Me. Justice Mitchell:

This case affords one among many examples of the failure of the so called reformed procedure to accomplish anything towards the brevity, the clearness, the accuracy, or the convenience of legal forms. So long as the fundamental principle of our remedial jurisprudence shall be, that upon conflicting evidence the jury shall ascertain the facts, and upon ascertained facts the judges shall pronounce the law, so long will it be a cardinal rule of pleading, by whatever name pleading shall be called, that the line of distinction between facts and the evidence to prove them, shall be kept clear and well, defined. The notion of the reforming enthusiast that the average litigant or • his average lawyer can make a shorter, clearer, or less redundant statement of his case if left to his own head, than if directed and restrained by the settled forms, sifted, tested, and condensed as they have been by generations of the acutest intellects ever devoted to a logical profession, is as vain as that of any other compounder of panaceas.

The plaintiff’s statement is at least three times as long as a declaration in the established forms need have been, and about half of it is occupied not with the averment of facts, but with a recital of evidence. Indeed the strongest argument for the defendants is that the statement fails to aver two essential facts, to wit, the delivery of the goods to Sides, and the agency of Sides for the defendants as his undisclosed principals.

Fortunately for the plaintiff his statement is helped out as to the first fact, by the bill of particulars, which, being sworn to be a copy of his book of original entry, imports delivery as well as sale. The agency, though stated in the objectionable form of an inference from the previously recited evidence, is clearly intended to be averred and may fairly be so treated.

Taking the statement therefore in its plain intent, it sets out that plaintiff sold and delivered a quantity of hams to one Sides, who was conducting a grocery business in his own name but with the property and as the agent of defendants. The defendants filed an affidavit of defence, and a supplementary *296one, the substance of which is that “ Sides was not the agent of defendants to purchase from plaintiffs or any one else,” and that he “ was employed as salesman only, by said defendant, without any authority whatever to act for or bind defendants for the purchase of any goods or merchandise upon credit of the said defendants.” We have thus the question presented whether an agent may be put forward to conduct a separate business in his own name, and the principal escape liability by a secret limitation on the agent’s authority to purchase.

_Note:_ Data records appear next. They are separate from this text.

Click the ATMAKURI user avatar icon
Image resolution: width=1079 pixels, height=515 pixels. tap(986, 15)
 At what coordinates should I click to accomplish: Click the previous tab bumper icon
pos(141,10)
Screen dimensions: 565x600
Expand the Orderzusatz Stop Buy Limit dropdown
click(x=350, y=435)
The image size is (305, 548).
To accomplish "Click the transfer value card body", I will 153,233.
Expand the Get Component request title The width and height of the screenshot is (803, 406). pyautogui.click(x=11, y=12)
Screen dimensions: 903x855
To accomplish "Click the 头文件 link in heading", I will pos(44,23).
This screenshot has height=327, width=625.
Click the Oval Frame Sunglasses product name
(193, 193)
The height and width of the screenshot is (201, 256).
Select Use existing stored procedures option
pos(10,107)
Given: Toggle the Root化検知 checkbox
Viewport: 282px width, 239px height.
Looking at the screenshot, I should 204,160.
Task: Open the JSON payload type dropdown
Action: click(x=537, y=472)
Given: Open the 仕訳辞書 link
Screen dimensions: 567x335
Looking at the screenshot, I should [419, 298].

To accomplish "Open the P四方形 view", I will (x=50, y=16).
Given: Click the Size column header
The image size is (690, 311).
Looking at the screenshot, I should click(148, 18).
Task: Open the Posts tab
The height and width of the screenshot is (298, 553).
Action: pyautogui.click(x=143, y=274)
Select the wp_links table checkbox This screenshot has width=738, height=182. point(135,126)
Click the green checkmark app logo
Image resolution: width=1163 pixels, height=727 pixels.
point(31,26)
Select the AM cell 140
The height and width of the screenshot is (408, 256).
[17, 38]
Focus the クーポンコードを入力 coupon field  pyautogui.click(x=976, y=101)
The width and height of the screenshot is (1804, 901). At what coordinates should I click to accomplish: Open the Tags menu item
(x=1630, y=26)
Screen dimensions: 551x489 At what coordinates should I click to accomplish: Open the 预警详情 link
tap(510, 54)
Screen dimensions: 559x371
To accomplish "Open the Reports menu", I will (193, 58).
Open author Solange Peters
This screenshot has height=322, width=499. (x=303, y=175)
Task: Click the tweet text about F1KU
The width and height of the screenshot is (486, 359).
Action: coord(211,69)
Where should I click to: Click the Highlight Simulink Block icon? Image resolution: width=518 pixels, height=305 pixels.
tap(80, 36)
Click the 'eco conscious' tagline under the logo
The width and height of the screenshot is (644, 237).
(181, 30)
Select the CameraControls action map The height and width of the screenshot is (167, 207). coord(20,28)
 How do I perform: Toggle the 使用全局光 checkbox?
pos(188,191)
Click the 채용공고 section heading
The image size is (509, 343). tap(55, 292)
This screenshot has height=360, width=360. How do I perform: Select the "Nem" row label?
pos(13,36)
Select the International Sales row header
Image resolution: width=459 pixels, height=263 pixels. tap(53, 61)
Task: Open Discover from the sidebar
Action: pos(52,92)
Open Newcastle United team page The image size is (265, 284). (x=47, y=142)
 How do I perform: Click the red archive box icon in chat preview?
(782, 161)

The answer is not at all doubtful. A man conducting an apparently prosperous and profitable business obtains credit thereby, and his creditors have a right to suppose that his profits go into his assets for their protection in case of a pinch or an unfavorable turn in the business. To allow an undisclosed principal to absorb the profits, and then when the pinch comes, to escape responsibility on the ground of orders to his agent not to buy on credit, would be a plain fraud on the public.

No exact precedent has been cited. None is needed. The rule so vigorously contended for by the plaintiff in error that those dealing with an agent are bound to look to his authority, is freely conceded, but this case falls within the equally established rule that those clothing an agent with apparent authority, are, as to parties dealing on the faith of such authority, conclusively estopped from denying it.

The affidavits set up no available defence, and the judgment is affirmed.